练习任务:
A – 在关于多进程信号量同步失效排查的文章中,作者说明的问题原因是什么?
B – 请续写关于多进程信号量同步失效排查的文章,从其最后一行之后接着写。

==== 阅读材料 ====

一次多进程信号量同步失效的排查实录

一次多进程信号量同步失效的排查实录

本文主要是记录笔者在进行无名信号量的代码调试时遇到的两个进程没有通过同一个共享的信号量同步的日志记录

问题现象

笔者写了一个示例代码如下:

#include <semaphore.h>
#include <stdio.h>
#include <sys/mman.h>
#include <sys/stat.h>        /* For mode constants */
#include <fcntl.h>           /* For O_* constants */
#include <unistd.h>

#define SHM_NAME "/wjbtest"

int main(int argc,char **argv)
{
    int fd = 0;
    int ret = 0;
    printf("PID : %d\r\n",getpid());

    fd = shm_open(SHM_NAME,O_CREAT | O_RDWR,0640);

    if(ftruncate(fd,sizeof(sem_t)) != 0)
    {
        perror("ftruncate failed:");
        //解除共享内存空间
        shm_unlink(SHM_NAME);
        return -1;
    }

    //获取共享内存文件相关属性信息,这里获取的是文件大小,查看是否是设置的大小
    struct stat filestat;
    fstat(fd, &filestat);
    printf("shm st_size :%ld\n",filestat.st_size);

    sem_t *sem_ptr = (sem_t *)mmap(NULL,sizeof(sem_t),PROT_READ | PROT_WRITE,MAP_SHARED,fd,0);
    if(sem_ptr == NULL)
    {
        perror("mmap failed :");
        return -1;
    }

    printf("sem_ptr : %x\r\n",sem_ptr);

    close(fd);

    //进行信号量的初始化
    ret = sem_init(sem_ptr,1,1);
    if(ret != 0)
    {
        perror("sem_init failed :");
        return -1;
    }
    printf("sem init succ\r\n");

    sem_wait(sem_ptr);
    printf("sem wait succ\r\n");

    sleep(180);

    sem_post(sem_ptr);
    printf("sem post succ\r\n");

    return 0;
}

这个代码使用一块共享内存共享无名信号量,第一次执行程序对信号量进行初始化然后首先wait将信号量-1,随后进入sleepsleep结束之后进行post将信号量+1。在第一次程序运行过程中第二次执行程序,理论上第二次程序应该一直在wait阻塞知道第一次程序完成post

但是实际现象为第二个程序直接wait并且进行后续操作,没有被阻塞

jhliu@test:~/OS_code/semCode/unnamedSem$ ./gdbmySem &
[1] 3975137
jhliu@test:~/OS_code/semCode/unnamedSem$ PID : 3975137
shm st_size :32
sem_ptr : 1c049000
sem init succ
sem wait succ

jhliu@test:~/OS_code/semCode/unnamedSem$ ./gdbmySem &
[2] 3975162
jhliu@test:~/OS_code/semCode/unnamedSem$ PID : 3975162
shm st_size :32
sem_ptr : ad6ca000
sem init succ
sem wait succ

jhliu@test:~/OS_code/semCode/unnamedSem$

问题的原因其实很简单就是在第二次程序运行时也对同一块内存空间的信号量进行了初始化但是这里记录笔者还不知道这个原因进行的调试步骤

调试过程

strace查看系统调用

首先我是用strace命令查看系统调用

# 终端 1:启动第一个进程,跟踪并分文件输出日志
strace -f -o ./proc1.log ./gdbmySem &

# 终端 2:启动第二个进程(等第一个进入 sleep 后再执行)

==== 给定数据 ====

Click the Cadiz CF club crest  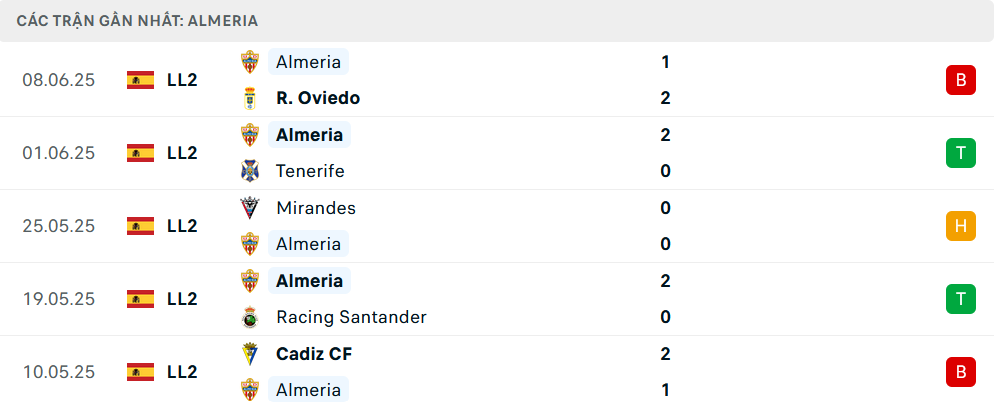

====

练习答案:
A – 第二次程序运行时也对同一块内存空间的信号量进行了初始化。

B –
strace -f -o ./proc2.log ./gdbmySem &

先查看他们是否使用的同一块共享内存

jhliu@test:~/OS_code/semCode/unnamedSem$ cat ./proc1.log | grep  openat
3865113 openat(AT_FDCWD, "/etc/ld.so.cache", O_RDONLY|O_CLOEXEC) = 3
3865113 openat(AT_FDCWD, "/lib/x86_64-linux-gnu/libc.so.6", O_RDONLY|O_CLOEXEC) = 3
3865113 openat(AT_FDCWD, "/dev/shm/wjbtest", O_RDWR|O_CREAT|O_NOFOLLOW|O_CLOEXEC, 0640) = 3
jhliu@test:~/OS_code/semCode/unnamedSem$ cat ./proc2.log | grep  openat
3865214 openat(AT_FDCWD, "/etc/ld.so.cache", O_RDONLY|O_CLOEXEC) = 3
3865214 openat(AT_FDCWD, "/lib/x86_64-linux-gnu/libc.so.6", O_RDONLY|O_CLOEXEC) = 3
3865214 openat(AT_FDCWD, "/dev/shm/wjbtest", O_RDWR|O_CREAT|O_NOFOLLOW|O_CLOEXEC, 0640) = 3

可以看到这里两个程序·都是打开的同一个共享内存/dev/shm/wjbtest

接下来我想要查看sem_init和sem_wait的系统调用是什么,查看sem_t的值是否是预期的值

POSIX 信号量在 Linux 上通常基于 futex 实现。sem_init 内部会初始化一个 futex 字,sem_wait/post 会触发 futex 系统调用。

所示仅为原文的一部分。